[BEGIN INFORMATION SUPPLIED]

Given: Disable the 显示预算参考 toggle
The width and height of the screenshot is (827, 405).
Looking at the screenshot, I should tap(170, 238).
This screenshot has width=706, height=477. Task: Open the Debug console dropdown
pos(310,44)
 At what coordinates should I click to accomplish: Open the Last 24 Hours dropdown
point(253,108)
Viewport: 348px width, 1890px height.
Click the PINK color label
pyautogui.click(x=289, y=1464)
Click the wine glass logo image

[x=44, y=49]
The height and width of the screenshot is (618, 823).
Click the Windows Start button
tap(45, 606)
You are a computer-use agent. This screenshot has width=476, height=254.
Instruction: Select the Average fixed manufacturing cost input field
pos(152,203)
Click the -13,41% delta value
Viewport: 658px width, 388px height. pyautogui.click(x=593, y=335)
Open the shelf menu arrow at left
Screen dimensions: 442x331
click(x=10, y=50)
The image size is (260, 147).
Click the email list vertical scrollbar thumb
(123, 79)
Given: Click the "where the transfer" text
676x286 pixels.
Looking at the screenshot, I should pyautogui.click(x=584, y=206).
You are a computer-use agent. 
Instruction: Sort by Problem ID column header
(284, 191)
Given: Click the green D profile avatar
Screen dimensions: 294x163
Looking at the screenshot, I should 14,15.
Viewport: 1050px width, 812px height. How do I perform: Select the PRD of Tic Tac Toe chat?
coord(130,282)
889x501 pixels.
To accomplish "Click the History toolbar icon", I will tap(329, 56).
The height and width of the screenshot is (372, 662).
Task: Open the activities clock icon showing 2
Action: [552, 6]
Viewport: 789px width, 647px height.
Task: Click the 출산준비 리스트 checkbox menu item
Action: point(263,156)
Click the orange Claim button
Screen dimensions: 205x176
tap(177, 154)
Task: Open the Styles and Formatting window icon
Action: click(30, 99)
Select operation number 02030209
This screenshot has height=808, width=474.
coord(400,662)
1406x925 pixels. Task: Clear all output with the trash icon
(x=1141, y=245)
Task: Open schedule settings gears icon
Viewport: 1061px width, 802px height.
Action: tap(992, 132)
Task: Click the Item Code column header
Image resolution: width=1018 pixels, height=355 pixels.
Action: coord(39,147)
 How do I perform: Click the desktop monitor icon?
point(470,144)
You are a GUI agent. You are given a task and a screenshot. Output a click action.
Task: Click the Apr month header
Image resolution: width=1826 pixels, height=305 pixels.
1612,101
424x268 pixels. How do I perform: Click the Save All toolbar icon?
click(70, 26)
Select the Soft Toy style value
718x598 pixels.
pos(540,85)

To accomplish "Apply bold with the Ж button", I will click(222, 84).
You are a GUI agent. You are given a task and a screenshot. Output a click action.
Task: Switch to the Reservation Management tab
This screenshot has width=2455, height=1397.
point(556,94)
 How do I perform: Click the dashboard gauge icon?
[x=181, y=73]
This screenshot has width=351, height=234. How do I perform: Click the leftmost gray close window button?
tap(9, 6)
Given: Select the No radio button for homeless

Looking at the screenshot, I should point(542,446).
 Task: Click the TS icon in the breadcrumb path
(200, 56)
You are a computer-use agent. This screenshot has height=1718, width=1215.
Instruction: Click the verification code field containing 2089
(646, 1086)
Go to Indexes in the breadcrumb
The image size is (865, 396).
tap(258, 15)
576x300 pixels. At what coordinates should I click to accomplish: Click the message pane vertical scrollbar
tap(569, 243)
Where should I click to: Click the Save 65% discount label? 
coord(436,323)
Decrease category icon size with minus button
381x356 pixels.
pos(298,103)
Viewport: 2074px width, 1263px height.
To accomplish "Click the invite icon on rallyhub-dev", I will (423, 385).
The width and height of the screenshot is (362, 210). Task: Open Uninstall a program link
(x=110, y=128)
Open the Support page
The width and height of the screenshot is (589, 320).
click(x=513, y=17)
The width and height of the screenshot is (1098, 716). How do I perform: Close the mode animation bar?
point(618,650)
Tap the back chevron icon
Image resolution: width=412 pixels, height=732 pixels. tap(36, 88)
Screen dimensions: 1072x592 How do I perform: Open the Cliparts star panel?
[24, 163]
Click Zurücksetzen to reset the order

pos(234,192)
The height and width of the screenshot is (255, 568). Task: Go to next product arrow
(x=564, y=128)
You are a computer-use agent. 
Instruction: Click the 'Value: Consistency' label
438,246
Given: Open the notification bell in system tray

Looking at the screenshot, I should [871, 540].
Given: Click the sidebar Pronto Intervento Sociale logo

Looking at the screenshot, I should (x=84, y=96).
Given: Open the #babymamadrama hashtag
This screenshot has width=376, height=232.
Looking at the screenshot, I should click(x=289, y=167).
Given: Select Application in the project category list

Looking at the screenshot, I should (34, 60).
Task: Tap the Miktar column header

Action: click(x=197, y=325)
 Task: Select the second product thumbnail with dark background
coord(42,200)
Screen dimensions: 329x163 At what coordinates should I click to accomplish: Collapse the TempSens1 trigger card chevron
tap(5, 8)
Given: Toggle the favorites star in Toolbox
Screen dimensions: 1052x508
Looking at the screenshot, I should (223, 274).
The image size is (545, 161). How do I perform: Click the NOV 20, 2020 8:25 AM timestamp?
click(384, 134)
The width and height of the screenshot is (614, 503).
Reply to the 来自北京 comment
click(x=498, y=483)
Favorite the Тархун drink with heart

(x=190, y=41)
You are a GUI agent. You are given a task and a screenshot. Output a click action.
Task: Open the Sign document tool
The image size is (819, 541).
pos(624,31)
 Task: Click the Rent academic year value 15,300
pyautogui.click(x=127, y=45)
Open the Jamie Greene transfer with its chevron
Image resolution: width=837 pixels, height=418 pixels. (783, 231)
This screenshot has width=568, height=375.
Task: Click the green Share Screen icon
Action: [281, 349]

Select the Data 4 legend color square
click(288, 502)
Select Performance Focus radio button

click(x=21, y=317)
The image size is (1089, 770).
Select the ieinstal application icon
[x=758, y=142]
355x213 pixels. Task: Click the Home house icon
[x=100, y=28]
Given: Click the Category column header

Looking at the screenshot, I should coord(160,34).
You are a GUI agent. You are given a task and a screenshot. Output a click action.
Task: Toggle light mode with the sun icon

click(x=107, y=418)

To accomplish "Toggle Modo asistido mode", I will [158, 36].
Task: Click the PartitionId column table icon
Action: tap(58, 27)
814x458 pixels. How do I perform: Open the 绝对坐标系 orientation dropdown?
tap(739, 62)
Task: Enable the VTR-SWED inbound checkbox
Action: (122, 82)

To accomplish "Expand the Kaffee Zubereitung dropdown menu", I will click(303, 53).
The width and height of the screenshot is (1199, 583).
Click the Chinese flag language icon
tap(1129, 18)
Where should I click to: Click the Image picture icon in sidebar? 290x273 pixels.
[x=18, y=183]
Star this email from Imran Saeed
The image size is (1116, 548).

[END INFORMATION SUPPLIED]

GIVEN REQUEST: Rewrite all of the records above, replacing "Claim" with "Redeem" and changing nothing else.

EXERCISE OUTPUT:
Given: Disable the 显示预算参考 toggle
The width and height of the screenshot is (827, 405).
Looking at the screenshot, I should tap(170, 238).
This screenshot has width=706, height=477. Task: Open the Debug console dropdown
pos(310,44)
 At what coordinates should I click to accomplish: Open the Last 24 Hours dropdown
point(253,108)
Viewport: 348px width, 1890px height.
Click the PINK color label
pyautogui.click(x=289, y=1464)
Click the wine glass logo image

[x=44, y=49]
The height and width of the screenshot is (618, 823).
Click the Windows Start button
tap(45, 606)
You are a computer-use agent. This screenshot has width=476, height=254.
Instruction: Select the Average fixed manufacturing cost input field
pos(152,203)
Click the -13,41% delta value
Viewport: 658px width, 388px height. pyautogui.click(x=593, y=335)
Open the shelf menu arrow at left
Screen dimensions: 442x331
click(x=10, y=50)
The image size is (260, 147).
Click the email list vertical scrollbar thumb
(123, 79)
Given: Click the "where the transfer" text
676x286 pixels.
Looking at the screenshot, I should pyautogui.click(x=584, y=206).
You are a computer-use agent. 
Instruction: Sort by Problem ID column header
(284, 191)
Given: Click the green D profile avatar
Screen dimensions: 294x163
Looking at the screenshot, I should 14,15.
Viewport: 1050px width, 812px height. How do I perform: Select the PRD of Tic Tac Toe chat?
coord(130,282)
889x501 pixels.
To accomplish "Click the History toolbar icon", I will tap(329, 56).
The height and width of the screenshot is (372, 662).
Task: Open the activities clock icon showing 2
Action: [552, 6]
Viewport: 789px width, 647px height.
Task: Click the 출산준비 리스트 checkbox menu item
Action: point(263,156)
Click the orange Redeem button
Screen dimensions: 205x176
tap(177, 154)
Task: Open the Styles and Formatting window icon
Action: click(30, 99)
Select operation number 02030209
This screenshot has height=808, width=474.
coord(400,662)
1406x925 pixels. Task: Clear all output with the trash icon
(x=1141, y=245)
Task: Open schedule settings gears icon
Viewport: 1061px width, 802px height.
Action: tap(992, 132)
Task: Click the Item Code column header
Image resolution: width=1018 pixels, height=355 pixels.
Action: coord(39,147)
 How do I perform: Click the desktop monitor icon?
point(470,144)
You are a GUI agent. You are given a task and a screenshot. Output a click action.
Task: Click the Apr month header
Image resolution: width=1826 pixels, height=305 pixels.
1612,101
424x268 pixels. How do I perform: Click the Save All toolbar icon?
click(70, 26)
Select the Soft Toy style value
718x598 pixels.
pos(540,85)

To accomplish "Apply bold with the Ж button", I will click(222, 84).
You are a GUI agent. You are given a task and a screenshot. Output a click action.
Task: Switch to the Reservation Management tab
This screenshot has width=2455, height=1397.
point(556,94)
 How do I perform: Click the dashboard gauge icon?
[x=181, y=73]
This screenshot has width=351, height=234. How do I perform: Click the leftmost gray close window button?
tap(9, 6)
Given: Select the No radio button for homeless

Looking at the screenshot, I should point(542,446).
 Task: Click the TS icon in the breadcrumb path
(200, 56)
You are a computer-use agent. This screenshot has height=1718, width=1215.
Instruction: Click the verification code field containing 2089
(646, 1086)
Go to Indexes in the breadcrumb
The image size is (865, 396).
tap(258, 15)
576x300 pixels. At what coordinates should I click to accomplish: Click the message pane vertical scrollbar
tap(569, 243)
Where should I click to: Click the Save 65% discount label? 
coord(436,323)
Decrease category icon size with minus button
381x356 pixels.
pos(298,103)
Viewport: 2074px width, 1263px height.
To accomplish "Click the invite icon on rallyhub-dev", I will (423, 385).
The width and height of the screenshot is (362, 210). Task: Open Uninstall a program link
(x=110, y=128)
Open the Support page
The width and height of the screenshot is (589, 320).
click(x=513, y=17)
The width and height of the screenshot is (1098, 716). How do I perform: Close the mode animation bar?
point(618,650)
Tap the back chevron icon
Image resolution: width=412 pixels, height=732 pixels. tap(36, 88)
Screen dimensions: 1072x592 How do I perform: Open the Cliparts star panel?
[24, 163]
Click Zurücksetzen to reset the order

pos(234,192)
The height and width of the screenshot is (255, 568). Task: Go to next product arrow
(x=564, y=128)
You are a computer-use agent. 
Instruction: Click the 'Value: Consistency' label
438,246
Given: Open the notification bell in system tray

Looking at the screenshot, I should [871, 540].
Given: Click the sidebar Pronto Intervento Sociale logo

Looking at the screenshot, I should (x=84, y=96).
Given: Open the #babymamadrama hashtag
This screenshot has width=376, height=232.
Looking at the screenshot, I should click(x=289, y=167).
Given: Select Application in the project category list

Looking at the screenshot, I should (34, 60).
Task: Tap the Miktar column header

Action: click(x=197, y=325)
 Task: Select the second product thumbnail with dark background
coord(42,200)
Screen dimensions: 329x163 At what coordinates should I click to accomplish: Collapse the TempSens1 trigger card chevron
tap(5, 8)
Given: Toggle the favorites star in Toolbox
Screen dimensions: 1052x508
Looking at the screenshot, I should (223, 274).
The image size is (545, 161). How do I perform: Click the NOV 20, 2020 8:25 AM timestamp?
click(384, 134)
The width and height of the screenshot is (614, 503).
Reply to the 来自北京 comment
click(x=498, y=483)
Favorite the Тархун drink with heart

(x=190, y=41)
You are a GUI agent. You are given a task and a screenshot. Output a click action.
Task: Open the Sign document tool
The image size is (819, 541).
pos(624,31)
 Task: Click the Rent academic year value 15,300
pyautogui.click(x=127, y=45)
Open the Jamie Greene transfer with its chevron
Image resolution: width=837 pixels, height=418 pixels. (783, 231)
This screenshot has width=568, height=375.
Task: Click the green Share Screen icon
Action: [281, 349]

Select the Data 4 legend color square
click(288, 502)
Select Performance Focus radio button

click(x=21, y=317)
The image size is (1089, 770).
Select the ieinstal application icon
[x=758, y=142]
355x213 pixels. Task: Click the Home house icon
[x=100, y=28]
Given: Click the Category column header

Looking at the screenshot, I should coord(160,34).
You are a GUI agent. You are given a task and a screenshot. Output a click action.
Task: Toggle light mode with the sun icon

click(x=107, y=418)

To accomplish "Toggle Modo asistido mode", I will [158, 36].
Task: Click the PartitionId column table icon
Action: tap(58, 27)
814x458 pixels. How do I perform: Open the 绝对坐标系 orientation dropdown?
tap(739, 62)
Task: Enable the VTR-SWED inbound checkbox
Action: (122, 82)

To accomplish "Expand the Kaffee Zubereitung dropdown menu", I will click(303, 53).
The width and height of the screenshot is (1199, 583).
Click the Chinese flag language icon
tap(1129, 18)
Where should I click to: Click the Image picture icon in sidebar? 290x273 pixels.
[x=18, y=183]
Star this email from Imran Saeed
The image size is (1116, 548).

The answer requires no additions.